Had a bout of apathy and cynicism for 2025's job market and my own future. Oddly enough, they go away by morning dawn.

To bring our game's NPCs to life, we need to implement movement and navigation logic that allows them to traverse the map and reach their desired destinations. To perform the above, we can build a basic movement system that enables NPCs to move towards a specified goal location on the map, as well as a pathfinding algorithm to determine the shortest path between them and the player's position.

Making NPCs walk across tiles

The tutorial's NPC movement method starts with telling the NPC where our player character is at. Next, the NPC calculates the direction from which it is closest to the player. Then, the NPC finalizes the shortest path to the player. Finally, the wall collision method that handles general movement – while simulating collision via if statements – is fetched at the end.

Our NPC class has its own same-named variable that describes its size, which replaces the player scale variable.

Back to the NPC logic handling method, since we completed the NPC movement method, we might as well animate its movement of chasing the player at the moment.

Look how much your fellow character wants to get close to you…

Building an NPC path navigation algorithm

Re-examining the current iteration of the NPC chasing method, it is a primitive system that brute-edges over walls between the NPC and the player. Mainstream games' enemies have a navigation system that let them patrol across the map to find the player once spotted.

In our game environment, the NPC can move across the map in 8 directions. The tutorial proposes translating them into tuples stored inside a graph they call self.ways that will prove essential in building our pathfinding system.

As we already observed and discussed many times on the 2D debug screen, the game map is a dictionary of tiles (0) and walls (>=1). The graph mentioned in the last paragraph provides the navigational foundations needed for the program to chart the shortest path between the NPC and player's coordinates.

Our pathfinding algorithm then has to loop through self.ways and add any tuples that are not walls into the graph dictionary.

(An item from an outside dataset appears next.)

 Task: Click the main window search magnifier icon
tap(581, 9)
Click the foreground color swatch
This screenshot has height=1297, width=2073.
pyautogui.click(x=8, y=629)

The name of the tutorial's pathfinding algorithm is the Breadth-first search (BFS), which is traditionally an algorithm for searching a tree data structure for a node that satisfies a given property. Our BFS differs from the original model in:

• Data Structure: in a traditional BFS, the data structure is a tree where each node has a fixed number of children. Our game's data structure is a graph, where each node (tile) can have multiple neighbors (adjacent tiles).

• Node Structure: each node in a traditional BFS typically has an explicit structure (e.g., a node object with properties). In our game, the nodes are implicitly represented by their coordinates (x, y) in the game map.

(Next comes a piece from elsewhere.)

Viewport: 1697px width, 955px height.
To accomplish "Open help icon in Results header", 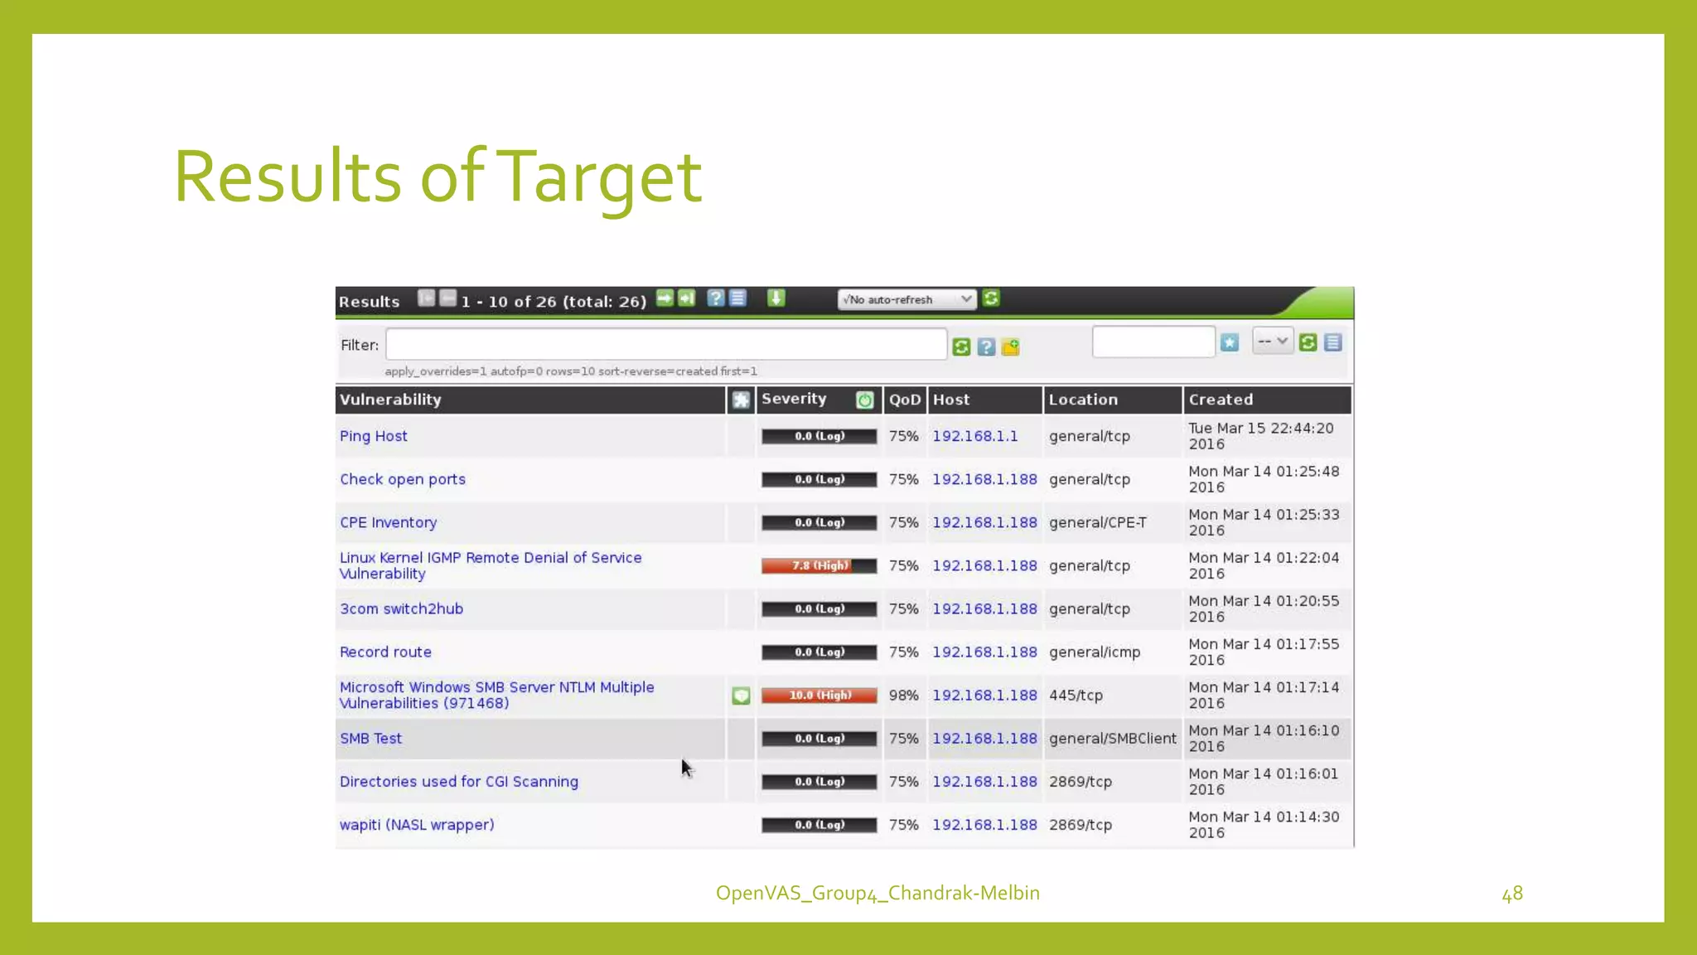I will coord(716,298).
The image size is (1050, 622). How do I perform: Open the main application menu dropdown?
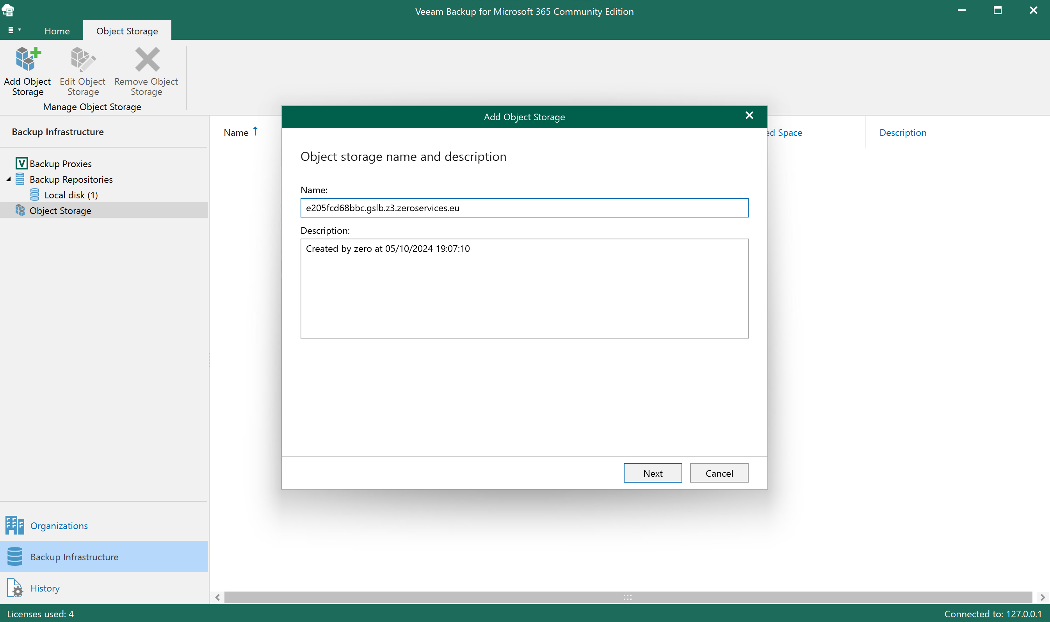14,30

• Different Goals: the goal of a traditional BFS is to find a specific node that satisfies a given property. In this game, our BFS' goal is to find the shortest path between two points (NPC and player coordinates) on the graph.

This iteration of BFS first scans all nodes (tiles) adjacent to each NPC's origin tile (first square ring), secondly that neighbors of the tiles in the first square ring (second square ring), and so on until the goal is found (fourth square ring).

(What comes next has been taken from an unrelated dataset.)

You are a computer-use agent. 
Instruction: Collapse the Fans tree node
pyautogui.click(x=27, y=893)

To prevent repetitive scans, the method will store each passing node into a visit dictionary. For each next node that the program will scan, if it is not in the dictionary from earlier, add it to the end of the deque, and set it as the current node.

To get the closest node path to the goal, the program does the following:

1. Get node ring coordinates from BFS method.

2. Initialize an empty list to store nodes that make up the shortest path from start to goal.

3. Retrieve the predecessor node of the goal node. If not found, the start node is returned to a default value. Otherwise, the predecessor node is stored in the step variable.

4. Until there are no more steps, or the start node is equal to the goal node:

   1. Add the current step node to the path list.

   2. Retrieve the predecessor node of the current step node from the visit dictionary and store it into the step variable.

5. Return the last node in the path list, which represents the next steps in the shortest path from the start to goal node. This method does NOT return the entire path.

After you import the pathfinding class into the main file, head to the NPC file.

You can run but you can't hide no more!

Bonus: inter-NPC collisions

Our current iteration of the pathfinding method does not take the sizes of NPCs into consideration, allowing multiple instances of them to potentially overlap with one another while chasing the player.

A quick hotfix by the tutorial suggests using the path variables to control the NPC class's movement method.

The new component needed for preventing NPC overlapping is a dictionary of all living NPCs' map positions.

Referencing each NPC's map positions, neither instance will be able to move so long as their next tile position would be equal to an NPC's tile position.

This iteration does not actually eliminate the overlap feature, merely hide it behind halted movements, it at least prevents multiple NPCs on the same path from colliding with one another so blatantly.